I found another problem here. To explain it, I need to explain how the communication happens now.
1. In the BlockReaderFactory, the DFSClient initiates the file descriptor request by sending:
[2-byte] 28 [DATA_TRANSFER_VERSION]
[1-byte] 87 [REQUEST_SHORT_CIRCUIT_FDS]
[var] OpRequestShortCircuitAccessProto(blk, blockToken, slotId, tracing stuff)
2. On the DataNode, in DataXceiver, we read the OpRequestShortCircuitAccessProto that the client sent. We call DataNode#requestShortCircuitFdsForRead to load the file descriptors. If that succeeded, we send back a BlockOpResponseProto with status SUCCESS.

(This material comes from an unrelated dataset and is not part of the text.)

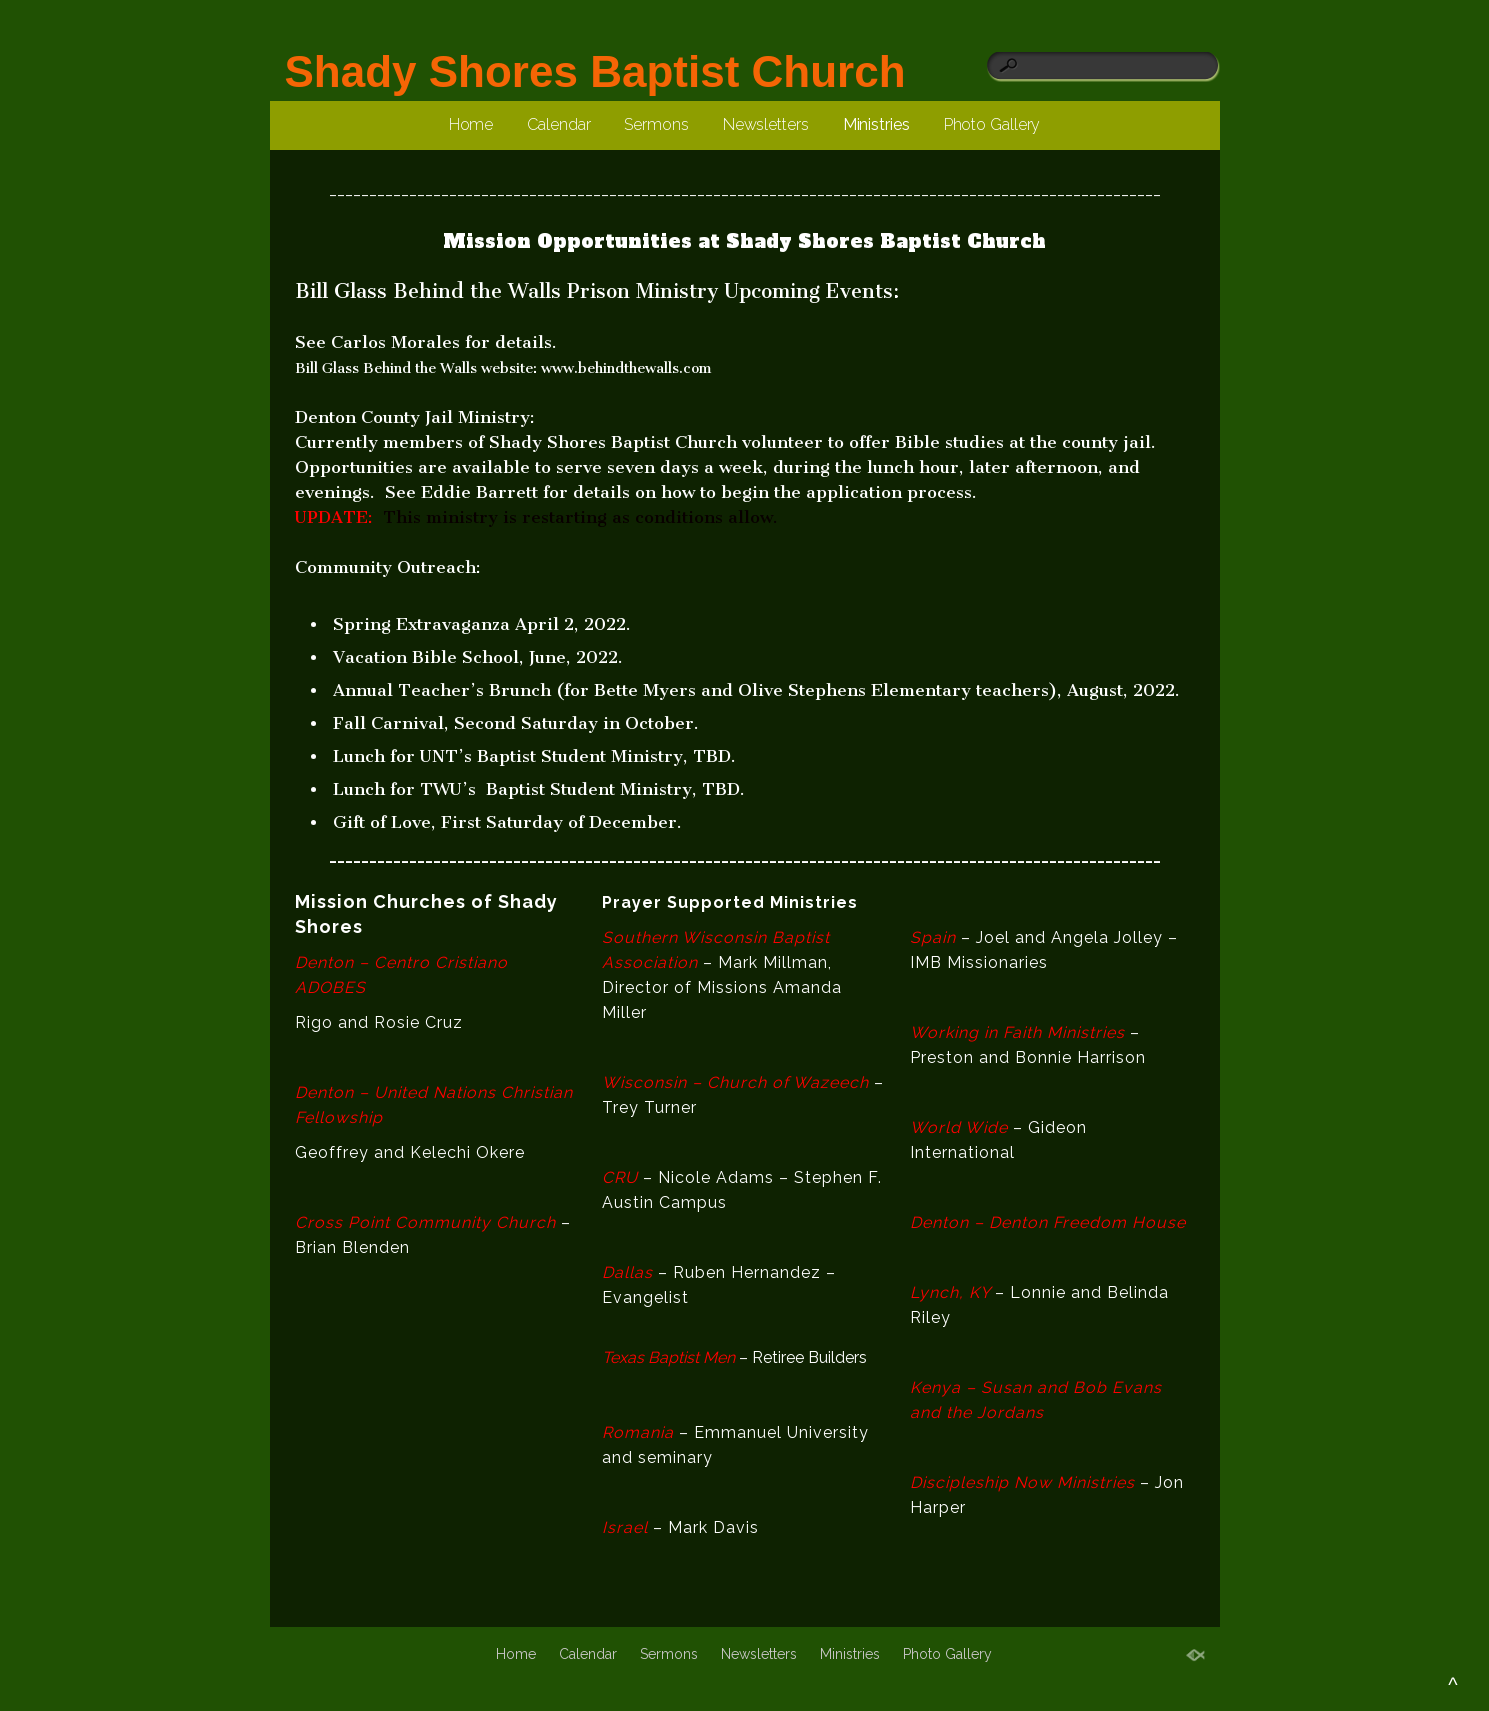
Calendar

3. Back in the DFSClient, we read the BlockOpResponseProto.
4. If it contains a SUCCESS response, the DFSClient calls sock.recvFileInputStreams. This reads a single byte and also passes the new file descriptor to us (the DFSClient.)
The problem is that if the DFSClient closes the socket after step #3, but before step #4, the DataNode thinks that the transfer was successful and never unregisters the slot. This is what led to the unit test failures earlier. It seems that there is a buffer in the UNIX domain socket that we are writing to, which lets the DataNode's write succeed immediately even before the DFSClient actually reads the data.

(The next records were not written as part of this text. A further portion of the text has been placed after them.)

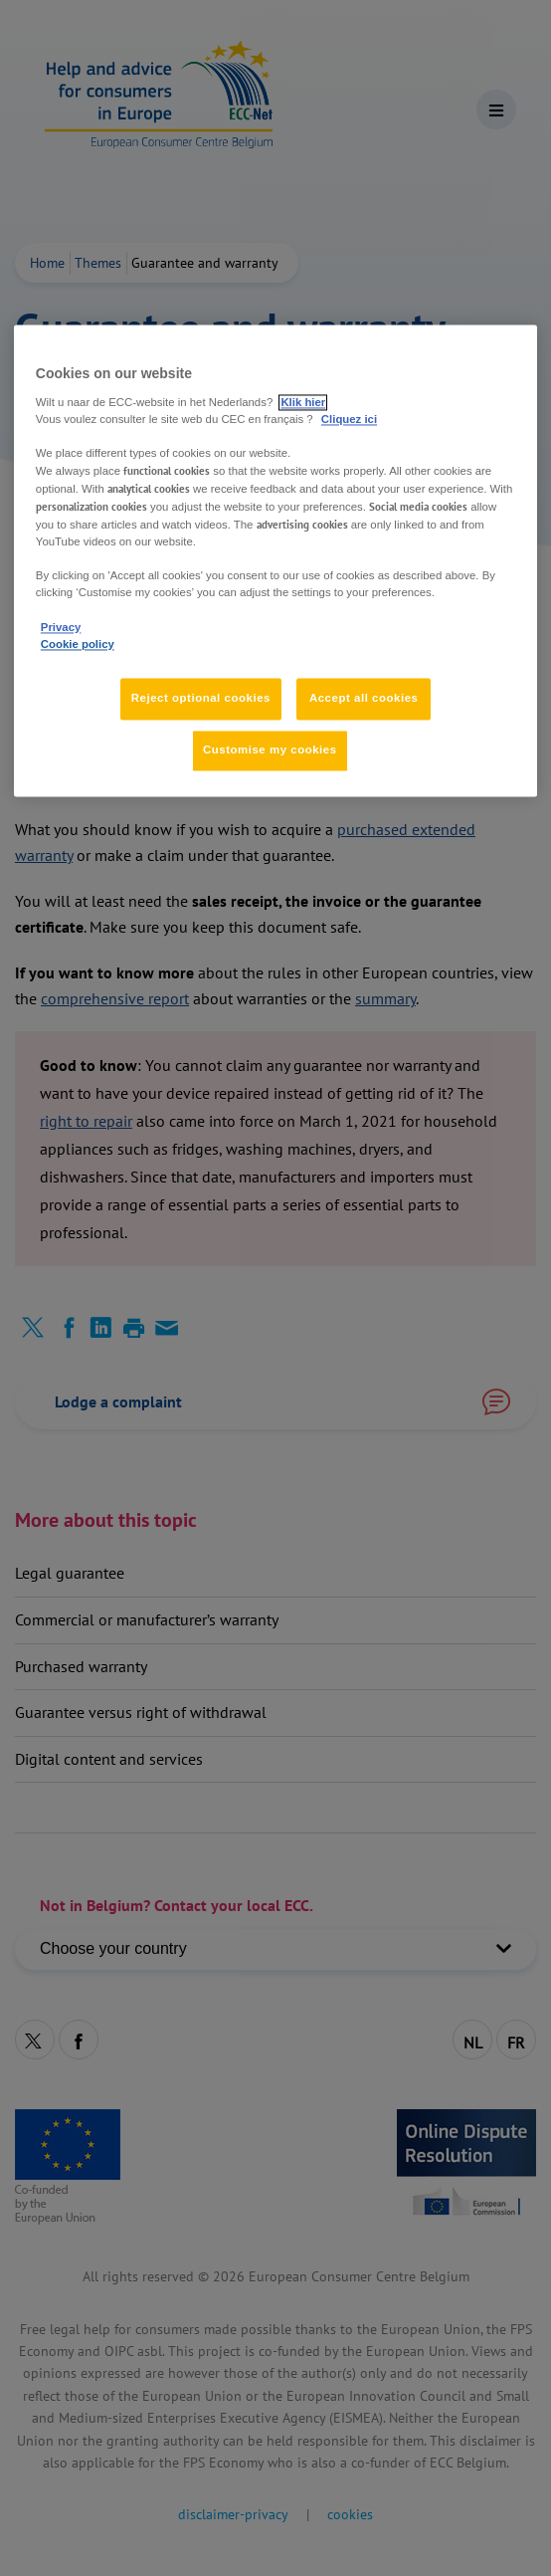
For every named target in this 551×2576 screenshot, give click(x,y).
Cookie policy (77, 644)
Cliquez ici (349, 419)
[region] (275, 560)
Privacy (61, 627)
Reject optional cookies (201, 698)
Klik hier (302, 402)
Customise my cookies (270, 749)
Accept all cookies (364, 698)
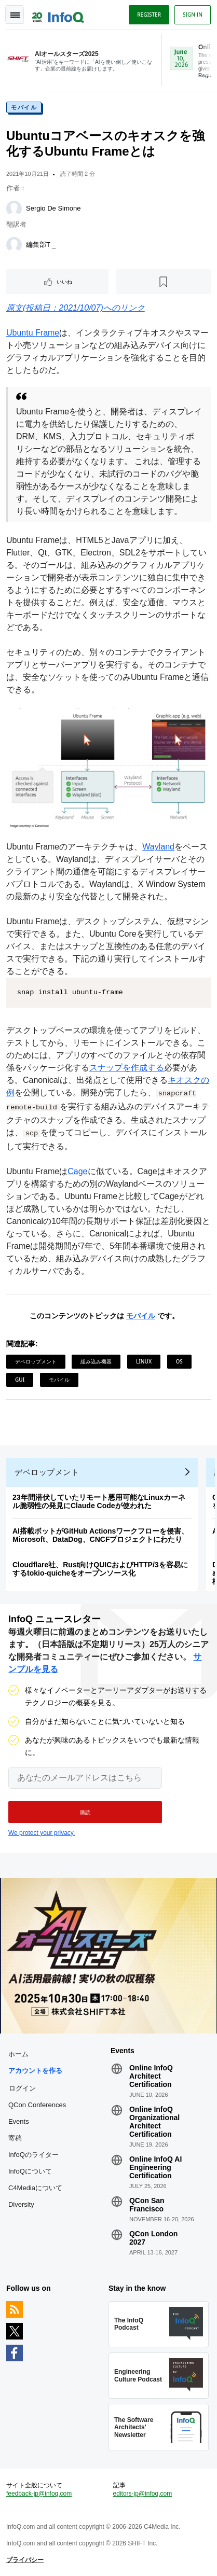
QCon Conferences (37, 2105)
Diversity (21, 2204)
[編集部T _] (14, 245)
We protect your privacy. (41, 1832)
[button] (85, 1812)
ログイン (22, 2088)
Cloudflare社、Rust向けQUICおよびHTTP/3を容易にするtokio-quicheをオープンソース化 (100, 1569)
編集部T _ (41, 244)
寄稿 (15, 2138)
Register (149, 14)
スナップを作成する (126, 1067)
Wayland (158, 846)
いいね (64, 281)
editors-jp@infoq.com (142, 2493)
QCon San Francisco (147, 2204)
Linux (144, 1361)
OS (179, 1361)
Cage (77, 1171)
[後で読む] (163, 281)
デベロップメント (36, 1361)
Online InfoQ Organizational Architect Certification (154, 2121)
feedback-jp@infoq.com (39, 2493)
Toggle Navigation (14, 14)
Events (18, 2121)
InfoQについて (30, 2171)
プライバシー (25, 2560)
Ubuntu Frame (32, 332)
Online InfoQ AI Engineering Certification (155, 2167)
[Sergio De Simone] (14, 208)
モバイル (24, 107)
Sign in (192, 14)
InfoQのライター (33, 2155)
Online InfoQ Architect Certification (151, 2076)
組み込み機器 (96, 1361)
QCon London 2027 (153, 2238)
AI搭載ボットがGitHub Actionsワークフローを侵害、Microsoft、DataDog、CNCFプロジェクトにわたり (100, 1535)
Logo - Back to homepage (58, 13)
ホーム (18, 2054)
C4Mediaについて (35, 2188)
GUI (19, 1379)
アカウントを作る (35, 2070)
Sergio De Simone (53, 208)
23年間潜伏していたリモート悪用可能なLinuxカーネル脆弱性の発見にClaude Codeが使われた (98, 1501)
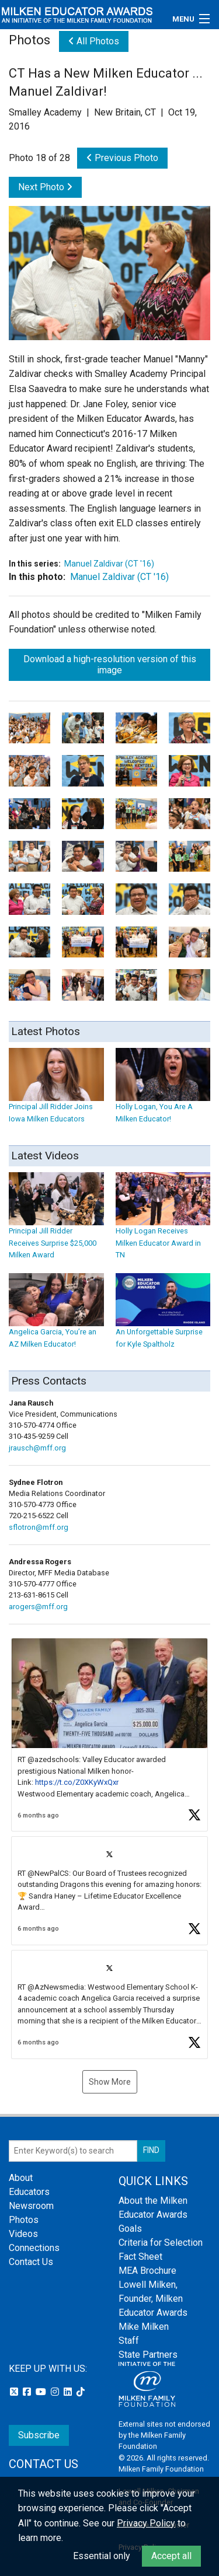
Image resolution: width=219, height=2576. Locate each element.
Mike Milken (144, 2326)
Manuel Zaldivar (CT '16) (109, 563)
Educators (29, 2191)
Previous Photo (122, 157)
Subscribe (39, 2435)
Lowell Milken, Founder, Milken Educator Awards (153, 2298)
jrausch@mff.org (37, 1447)
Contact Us (31, 2261)
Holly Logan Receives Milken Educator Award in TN (163, 1226)
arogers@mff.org (38, 1606)
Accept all (171, 2555)
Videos (23, 2233)
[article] (109, 1734)
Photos (24, 2219)
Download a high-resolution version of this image (109, 664)
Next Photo (45, 187)
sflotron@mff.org (38, 1527)
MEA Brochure (147, 2270)
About (21, 2177)
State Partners (148, 2354)
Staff (129, 2340)
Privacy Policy (146, 2523)
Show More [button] (110, 2081)
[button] (109, 1734)
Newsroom (31, 2205)
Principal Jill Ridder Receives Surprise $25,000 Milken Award (56, 1226)
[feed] (109, 1848)
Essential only (101, 2555)
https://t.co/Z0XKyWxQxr (77, 1782)
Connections (34, 2247)
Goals (130, 2228)
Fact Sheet (140, 2256)
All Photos (93, 41)
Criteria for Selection (161, 2242)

To fix this, we can add a step #5: the DFSClient writes a byte for the DataNode to receive. And step #6: the datanode reads it. That way, if a socket close or other error happens before step #5, we know that the FD didn't get sent.
This can be done compatibly by adding a new boolean to the protobuf which indicates to the DataNode that the client supports "receipt verification." New datanodes will set this bit and old ones will not. Neither the datanode nor the dfsclient will attempt to do receipt verification unless the other party supports it.